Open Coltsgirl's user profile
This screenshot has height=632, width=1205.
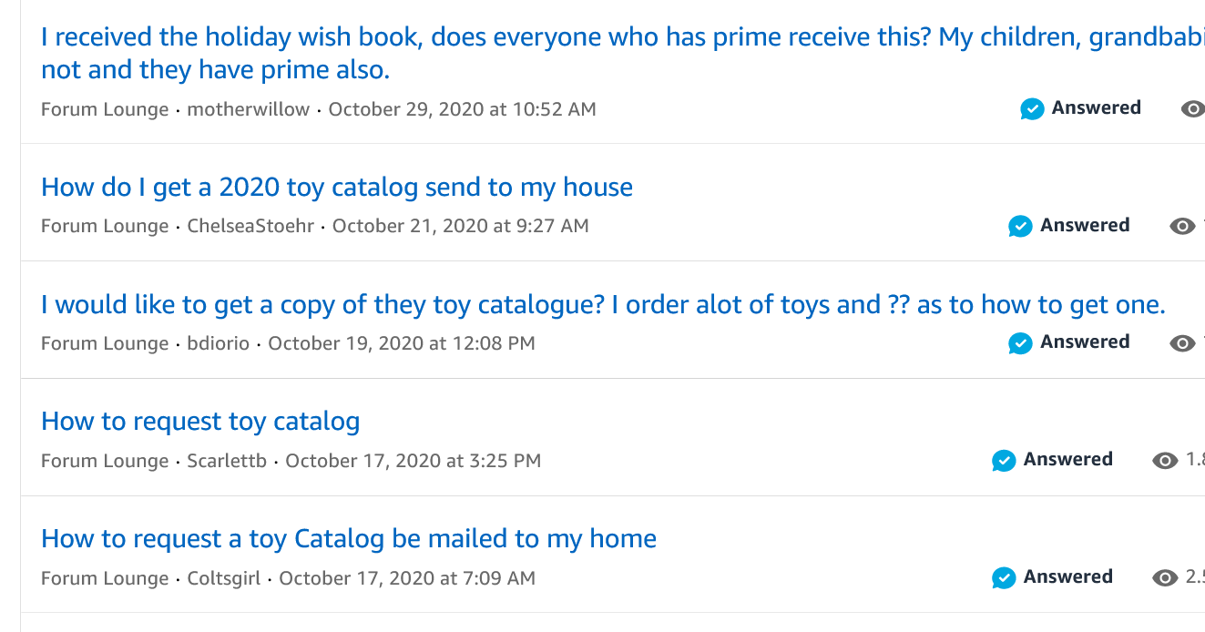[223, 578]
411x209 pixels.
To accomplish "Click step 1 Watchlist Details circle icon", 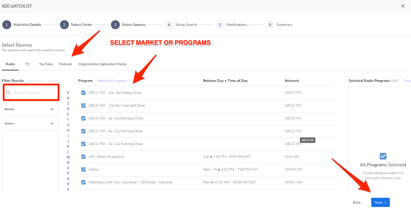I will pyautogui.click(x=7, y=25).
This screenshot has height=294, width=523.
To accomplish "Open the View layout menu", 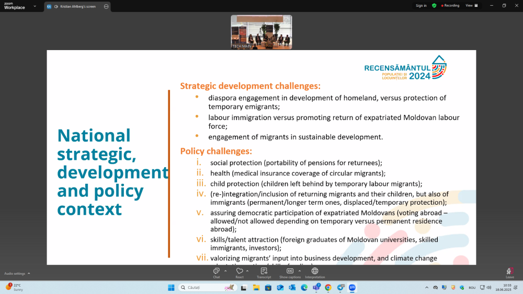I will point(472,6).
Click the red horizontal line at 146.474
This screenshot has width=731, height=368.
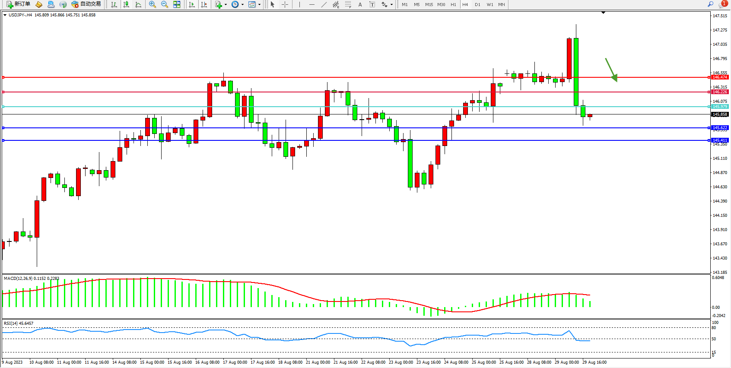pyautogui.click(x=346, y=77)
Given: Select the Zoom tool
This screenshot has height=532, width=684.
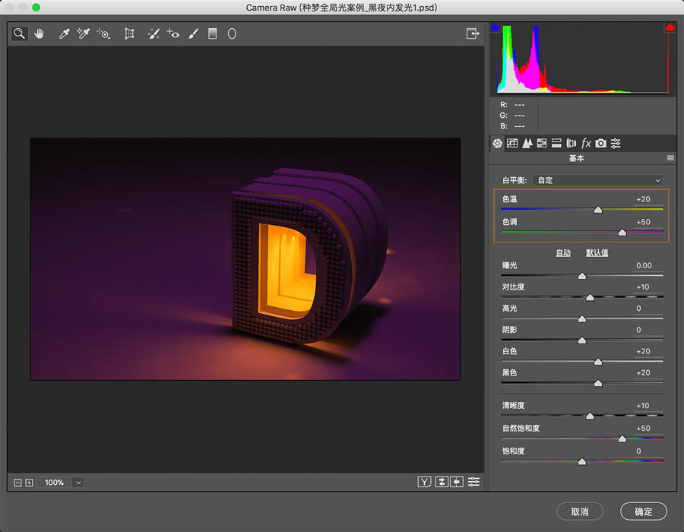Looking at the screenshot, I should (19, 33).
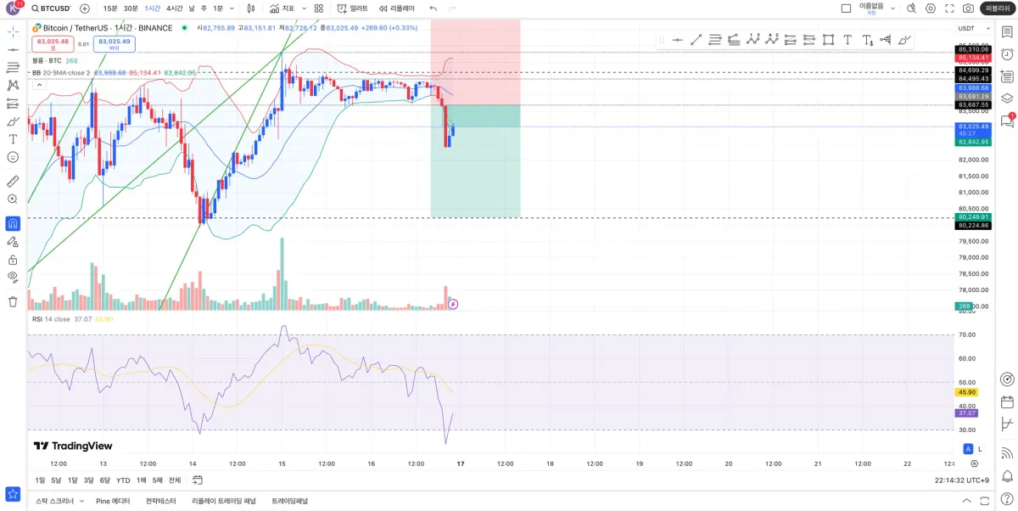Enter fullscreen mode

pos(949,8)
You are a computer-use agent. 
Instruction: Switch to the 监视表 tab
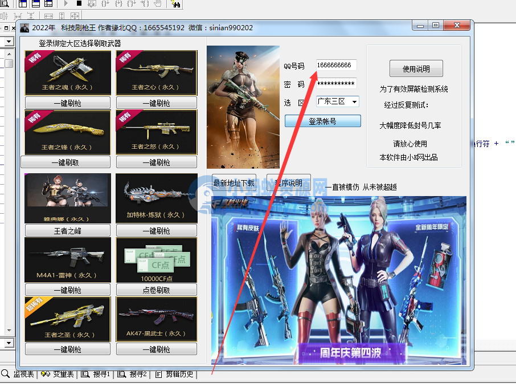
...
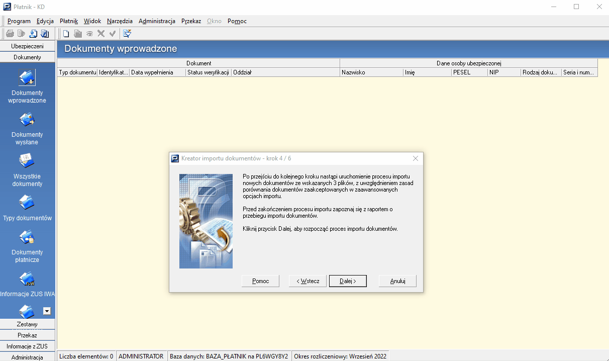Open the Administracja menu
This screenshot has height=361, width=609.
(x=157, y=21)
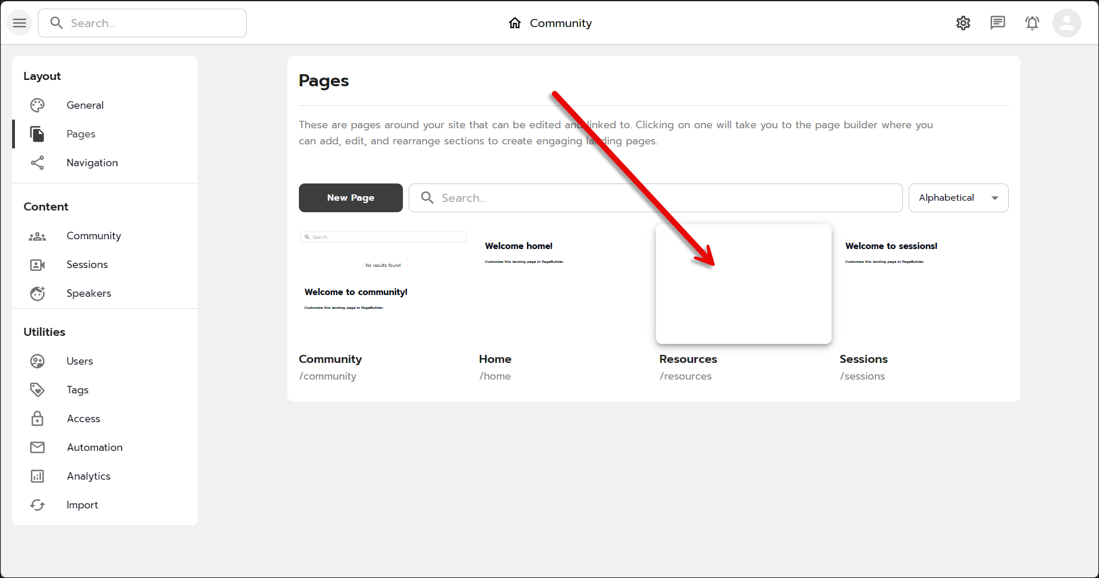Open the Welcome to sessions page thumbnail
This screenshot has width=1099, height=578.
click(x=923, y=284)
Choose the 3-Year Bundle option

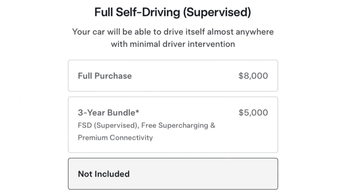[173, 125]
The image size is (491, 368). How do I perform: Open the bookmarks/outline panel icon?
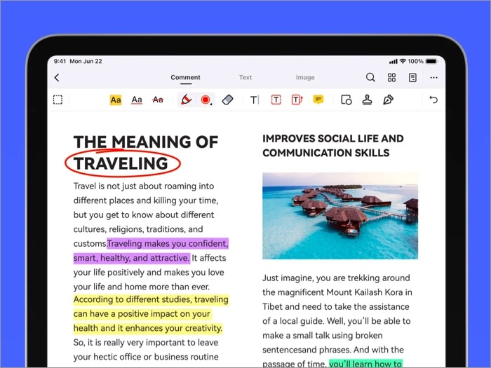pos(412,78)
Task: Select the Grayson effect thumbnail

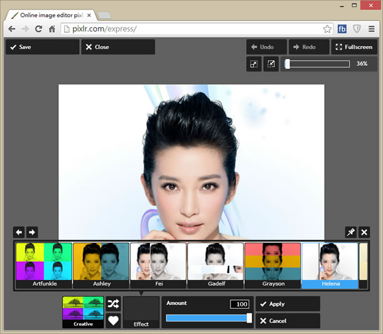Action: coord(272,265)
* * *
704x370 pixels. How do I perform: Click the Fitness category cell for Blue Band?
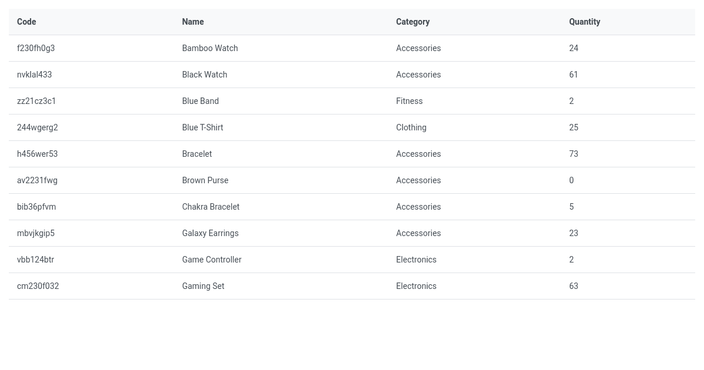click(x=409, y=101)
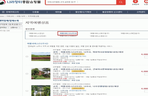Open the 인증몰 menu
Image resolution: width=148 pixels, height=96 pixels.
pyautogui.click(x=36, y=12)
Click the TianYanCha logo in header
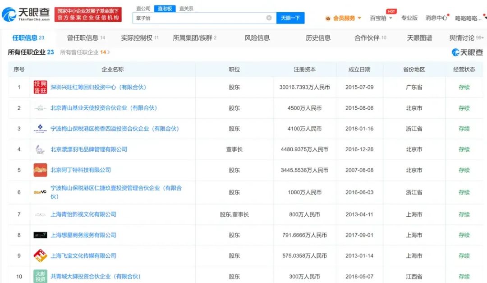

Exercise instructions: Nothing except the lines from the one containing "Click the red horizontal line at 146.474" through the one containing "Instruction: Switch to the 监视表 tab" should appear in the answer, exactly as above and without pictures.

Task answer:
Click the red horizontal line at 146.474
This screenshot has width=731, height=368.
pyautogui.click(x=346, y=77)
Given: Select the Zoom tool
This screenshot has height=532, width=684.
Looking at the screenshot, I should (19, 33).
Enter fullscreen mode

pos(949,8)
You are a computer-use agent. 
Instruction: Switch to the 监视表 tab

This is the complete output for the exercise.